Currently, with the WVD preview, images can be created using the U.S. English language option only. However, the language can be changed later, according to the Q&A:
You can customize the image with different languages and use that to deploy further hostpools. The other options is to change it after deployment (e.g. using ConfigMgr).
IT pros also have to configure FSLogix, a profile-management solution that’s used as an alternative to profile disks and roaming profiles. Essentially, FSLogix keeps user profiles together for the WVD service. It also allows OneDrive synchronization with the WVD service, as well as search indexing with Outlook, as explained in the Nerdio Q&A article.
After the configurations are made, organizations will have their first WVD environment “within an hour,” the talk promised.
The Q&A portion of the talk provided some new information about the WVD service and Microsoft’s plans.
When asked if the Microsoft Intune mobile device management and Windows Defender Advanced Threat Protection services could be used with WVD, Microsoft indicated that “we are working on Intune support for Windows 10 multi-session — it’s coming later this year,” and added that “Microsoft Defender ATP is supported.”
Microsoft also indicated that “we plan to support thin clients” with the WVD service. “We will share more information over the next few months as we make progress,” it added.
Microsoft is also considering enabling the WVD service for users of Azure Stack, its “Azure in a box” software-plus-hardware product for use in organizations’ datacenters. The prospect of adding the Azure Stack support for WVD is “in very early phases” and there’s “no promises yet!”
Microsoft was asked about Microsoft Teams and Skype support with WVD. Teams support is being worked on, per the Q&A:
We are working on Teams support where you can run Teams in a VM on Azure with audio/video support. We won’t declare support unless the experience is great 🙂 More info on timeliness coming soon.
The Q&A affirmed that Microsoft 365 Business per-user subscriptions can use WVD as a benefit. This benefit was described in April in a likely overlooked Microsoft announcement. The new use rights were noted by Nerdio via an e-mail this week.

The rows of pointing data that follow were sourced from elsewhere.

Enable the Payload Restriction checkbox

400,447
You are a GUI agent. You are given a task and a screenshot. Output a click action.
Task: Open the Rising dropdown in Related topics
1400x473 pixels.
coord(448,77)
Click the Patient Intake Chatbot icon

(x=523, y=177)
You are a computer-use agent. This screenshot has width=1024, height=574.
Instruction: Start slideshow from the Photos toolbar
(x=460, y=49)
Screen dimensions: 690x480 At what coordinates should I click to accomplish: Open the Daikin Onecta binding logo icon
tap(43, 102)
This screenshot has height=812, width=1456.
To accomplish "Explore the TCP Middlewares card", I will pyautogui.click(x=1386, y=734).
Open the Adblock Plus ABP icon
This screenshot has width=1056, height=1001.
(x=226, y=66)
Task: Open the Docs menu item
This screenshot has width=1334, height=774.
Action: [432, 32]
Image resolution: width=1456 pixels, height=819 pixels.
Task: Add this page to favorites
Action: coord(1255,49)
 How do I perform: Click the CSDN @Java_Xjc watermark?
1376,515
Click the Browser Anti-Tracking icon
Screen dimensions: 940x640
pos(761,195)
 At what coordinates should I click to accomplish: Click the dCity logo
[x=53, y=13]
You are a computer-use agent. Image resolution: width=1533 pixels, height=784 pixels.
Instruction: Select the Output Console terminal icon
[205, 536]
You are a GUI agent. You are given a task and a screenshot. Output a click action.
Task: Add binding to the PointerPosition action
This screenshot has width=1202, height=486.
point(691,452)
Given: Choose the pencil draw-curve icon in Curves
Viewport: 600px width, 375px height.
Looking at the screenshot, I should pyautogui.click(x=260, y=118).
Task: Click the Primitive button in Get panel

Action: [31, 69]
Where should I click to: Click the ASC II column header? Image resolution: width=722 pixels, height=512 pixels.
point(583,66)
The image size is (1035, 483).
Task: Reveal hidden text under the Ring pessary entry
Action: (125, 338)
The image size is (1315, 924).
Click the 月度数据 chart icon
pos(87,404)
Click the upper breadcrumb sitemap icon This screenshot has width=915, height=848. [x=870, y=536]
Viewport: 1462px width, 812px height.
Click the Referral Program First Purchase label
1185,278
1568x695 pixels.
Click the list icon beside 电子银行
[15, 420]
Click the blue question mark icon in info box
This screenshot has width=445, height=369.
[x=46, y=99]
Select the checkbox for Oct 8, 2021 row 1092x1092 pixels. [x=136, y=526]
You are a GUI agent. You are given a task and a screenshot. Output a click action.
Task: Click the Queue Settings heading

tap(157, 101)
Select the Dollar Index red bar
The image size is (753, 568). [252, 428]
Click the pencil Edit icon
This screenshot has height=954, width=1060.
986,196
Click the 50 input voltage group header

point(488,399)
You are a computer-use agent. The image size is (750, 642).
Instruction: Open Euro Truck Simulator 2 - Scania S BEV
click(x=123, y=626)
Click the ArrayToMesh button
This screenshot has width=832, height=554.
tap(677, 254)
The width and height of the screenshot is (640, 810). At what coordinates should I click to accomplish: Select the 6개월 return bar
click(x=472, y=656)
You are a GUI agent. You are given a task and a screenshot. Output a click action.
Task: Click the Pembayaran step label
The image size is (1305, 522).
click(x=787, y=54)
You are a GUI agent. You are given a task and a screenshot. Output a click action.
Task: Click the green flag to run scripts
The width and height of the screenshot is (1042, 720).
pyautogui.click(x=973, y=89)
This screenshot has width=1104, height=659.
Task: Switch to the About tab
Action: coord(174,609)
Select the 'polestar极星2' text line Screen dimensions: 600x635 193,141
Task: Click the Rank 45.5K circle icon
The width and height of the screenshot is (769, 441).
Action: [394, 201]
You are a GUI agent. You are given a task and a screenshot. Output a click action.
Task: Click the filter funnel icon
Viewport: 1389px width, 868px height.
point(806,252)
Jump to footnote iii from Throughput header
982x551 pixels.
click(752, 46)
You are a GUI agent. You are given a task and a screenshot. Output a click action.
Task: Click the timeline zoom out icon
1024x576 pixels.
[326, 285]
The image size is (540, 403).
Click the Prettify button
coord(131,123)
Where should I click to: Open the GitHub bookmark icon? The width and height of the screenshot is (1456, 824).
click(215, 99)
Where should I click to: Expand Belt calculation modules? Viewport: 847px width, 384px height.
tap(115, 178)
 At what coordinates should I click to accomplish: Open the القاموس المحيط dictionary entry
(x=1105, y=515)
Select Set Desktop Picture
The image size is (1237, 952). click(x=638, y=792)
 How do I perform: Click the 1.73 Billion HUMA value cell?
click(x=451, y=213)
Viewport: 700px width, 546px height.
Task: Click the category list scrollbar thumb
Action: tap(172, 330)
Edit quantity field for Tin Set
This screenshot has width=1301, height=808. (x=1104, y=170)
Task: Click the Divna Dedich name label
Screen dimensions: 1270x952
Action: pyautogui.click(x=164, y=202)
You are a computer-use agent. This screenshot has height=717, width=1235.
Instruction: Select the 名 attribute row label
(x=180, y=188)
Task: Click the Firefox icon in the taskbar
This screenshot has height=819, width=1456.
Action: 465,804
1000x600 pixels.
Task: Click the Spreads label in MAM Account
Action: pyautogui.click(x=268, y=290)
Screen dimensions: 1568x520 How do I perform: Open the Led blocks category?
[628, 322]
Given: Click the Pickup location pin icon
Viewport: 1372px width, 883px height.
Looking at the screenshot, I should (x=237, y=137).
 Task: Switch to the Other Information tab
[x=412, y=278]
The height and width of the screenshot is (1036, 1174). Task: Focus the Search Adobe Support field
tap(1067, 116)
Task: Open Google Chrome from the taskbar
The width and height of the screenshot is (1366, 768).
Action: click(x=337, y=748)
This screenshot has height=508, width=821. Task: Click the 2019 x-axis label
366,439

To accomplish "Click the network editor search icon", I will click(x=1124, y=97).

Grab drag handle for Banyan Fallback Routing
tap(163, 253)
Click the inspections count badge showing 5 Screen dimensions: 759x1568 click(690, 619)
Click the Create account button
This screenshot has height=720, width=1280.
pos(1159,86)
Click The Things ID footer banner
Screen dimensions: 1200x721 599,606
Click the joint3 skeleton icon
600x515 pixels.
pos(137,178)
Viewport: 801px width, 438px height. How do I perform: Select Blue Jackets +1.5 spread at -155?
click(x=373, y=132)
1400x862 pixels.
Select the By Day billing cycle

“Prior to the [April] announcement, it was not possible to use this specific package [Microsoft 365 Business] to fully license a virtual desktop deployment because Office 365 ProPlus was still needed for its SCA [shared computer activation] capabilities,” Nerdio explained.
The new WVD use rights with the Microsoft 365 Business plan represents a “25 percent reduction in the per-user-per-month cost” compared with what was previously available, Nerdio contended.